2. Verweerder heeft het volgende - zakelijk weergegeven en voorzover thans van belang - aangevoerd.
De rechtsmiddelenclausule onder het verlengingsbesluit is juist. Het verlengingsbesluit is immers niets meer dan een schriftelijke weergave van de beslissing om de bewaring voort te laten duren. Ingevolge artikel 96 van de Vw 2000 staat tegen de voortduring van de bewaring beroep open bij de rechtbank open.
3. De rechtbank ziet zich, tevens ambtshalve toetsend, eerst geplaatst voor de vraag of zij bevoegd is van het beroep kennis te nemen.
3.1 Gelijk verweerder heeft betoogd, is de rechtbank van oordeel dat het verlengingsbesluit niet anders geduid kan worden dan het op schrift stellen van verweerders beslissing om (in casu) de bewaring na zes maanden te laten voortduren.
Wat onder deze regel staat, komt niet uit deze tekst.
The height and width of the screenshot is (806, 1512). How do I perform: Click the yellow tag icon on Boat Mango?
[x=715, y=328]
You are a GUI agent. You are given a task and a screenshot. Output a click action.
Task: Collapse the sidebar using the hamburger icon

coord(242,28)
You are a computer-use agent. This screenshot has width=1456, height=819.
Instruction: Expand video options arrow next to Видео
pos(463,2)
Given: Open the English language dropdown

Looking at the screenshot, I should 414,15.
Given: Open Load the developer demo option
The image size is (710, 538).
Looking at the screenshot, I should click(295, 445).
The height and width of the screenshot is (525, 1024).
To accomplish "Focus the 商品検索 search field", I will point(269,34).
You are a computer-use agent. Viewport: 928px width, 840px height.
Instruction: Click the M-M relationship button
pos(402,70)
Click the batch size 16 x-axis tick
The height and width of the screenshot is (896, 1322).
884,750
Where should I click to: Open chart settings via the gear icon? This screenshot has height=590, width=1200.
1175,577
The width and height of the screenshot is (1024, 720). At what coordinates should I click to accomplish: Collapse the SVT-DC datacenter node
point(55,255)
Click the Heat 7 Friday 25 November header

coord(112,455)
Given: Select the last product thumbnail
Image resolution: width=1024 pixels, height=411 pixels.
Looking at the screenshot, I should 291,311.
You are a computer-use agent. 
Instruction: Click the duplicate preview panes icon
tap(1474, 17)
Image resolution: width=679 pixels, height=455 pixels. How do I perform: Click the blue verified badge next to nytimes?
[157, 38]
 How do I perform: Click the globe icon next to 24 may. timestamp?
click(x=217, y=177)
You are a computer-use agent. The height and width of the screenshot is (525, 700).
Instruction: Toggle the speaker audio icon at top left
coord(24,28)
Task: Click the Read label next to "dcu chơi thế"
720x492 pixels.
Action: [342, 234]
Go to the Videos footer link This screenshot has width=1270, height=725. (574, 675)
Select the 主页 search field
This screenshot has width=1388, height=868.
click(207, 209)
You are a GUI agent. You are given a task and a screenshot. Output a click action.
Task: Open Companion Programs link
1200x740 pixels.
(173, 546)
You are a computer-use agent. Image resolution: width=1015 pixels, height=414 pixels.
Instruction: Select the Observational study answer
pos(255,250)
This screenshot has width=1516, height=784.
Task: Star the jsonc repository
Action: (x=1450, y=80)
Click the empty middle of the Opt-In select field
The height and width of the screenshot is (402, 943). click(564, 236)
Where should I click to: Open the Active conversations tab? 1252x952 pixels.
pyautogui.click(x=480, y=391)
Een dergelijke schriftelijke weergave betreffende de voortduring na zes maanden stond voorheen in de voortgangsrapportage. Ingevolge artikel 96 van de Vw 2000 staat tegen de voortduring van de bewaring beroep open bij de rechtbank. Tegen het door verweerder uitgebrachte verlengingsbesluit is dit niet anders.
3.2 Dat verweerder thans, anders dan voorheen, de beslissing om de bewaring na zes maanden voort te zetten aan de vreemdeling uitreikt, maakt dan ook niet dat het besluit als een feitelijke handeling gezien dient te worden waartegen bezwaar kan worden ingesteld.
De rechtbank is derhalve bevoegd om van het onderhavige beroep kennis te nemen.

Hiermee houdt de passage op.